Nonostante la legislazione italiana consenta il procedimento penale in contumacia, il diritto internazionale richiede che una persona sia presente al suo processo per avere piena conoscenza dell'accusa, nominare un difensore, contestare le prove e ottenere l'esame di testimoni. Se gli agenti statunitensi condannati in contumacia dovessero essere catturati in futuro, agli stessi andrebbe garantito un nuovo processo davanti a un diverso tribunale e la presunzione di innocenza.

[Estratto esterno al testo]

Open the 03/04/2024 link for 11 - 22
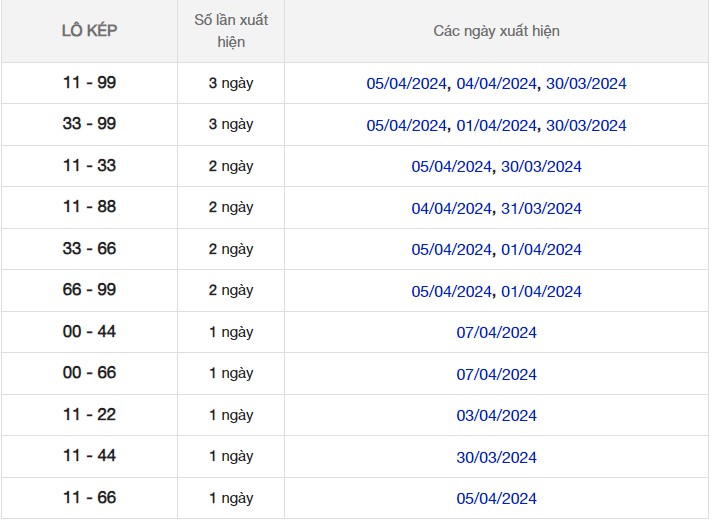 (x=496, y=416)
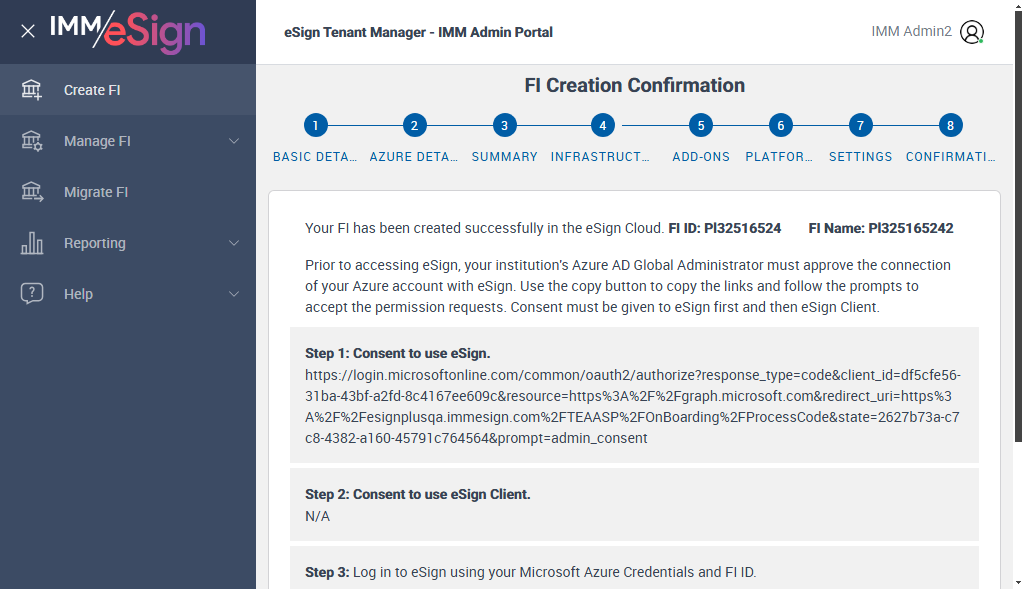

"L'amministrazione Bush ha eretto un muro di silenzio, rifiutando di riconoscere il caso Abu Omar e il ruolo dei propri agenti di intelligence nello stesso" - ha affermato Julia Hall. "È ora che l'amministrazione Obama ripari a questo torto. Il governo degli Stati Uniti non dovrebbe offrire un rifugio sicuro a persone sospettate di coinvolgimento in una sparizione forzata o nella tortura".
Amnesty International ha chiesto agli Stati Uniti di avviare un'indagine imparziale e indipendente sul rapimento, sulla sparizione forzata e sulla tortura ai danni di Abu Omar e di perseguire gli agenti Cia e gli ufficiali militari sospettati di coinvolgimento in questi crimini. Il governo italiano dovrebbe collaborare pienamente con ogni stato che intendesse investigare e perseguire persone accusate di essere coinvolte nel rapimento e nella rendition di Abu Omar.
Le autorità egiziane devono anch'esse investigare attentamente e condurre davanti alla giustizia i responsabili della sparizione forzata e della tortura di Abu Omar in Egitto.
Il tribunale di Milano ha riconosciuto un risarcimento provvisionale di un milione di euro ad Abu Omar e di 500.000 euro a sua moglie Nabila Ghali, per gli abusi che hanno subito. Un tribunale civile determinerà
l'ammontare totale del risarcimento.
"Le vittime di sparizione forzata e di tortura hanno diritto alla giustizia, alla verità e a un risarcimento pieno" - ha dichiarato Julia Hall. "Il tribunale italiano ha riconosciuto un risarcimento in denaro ad Abu Omar e alla sua famiglia per quanto subito, ora gli Stati Uniti e l'Egitto devono fare lo stesso".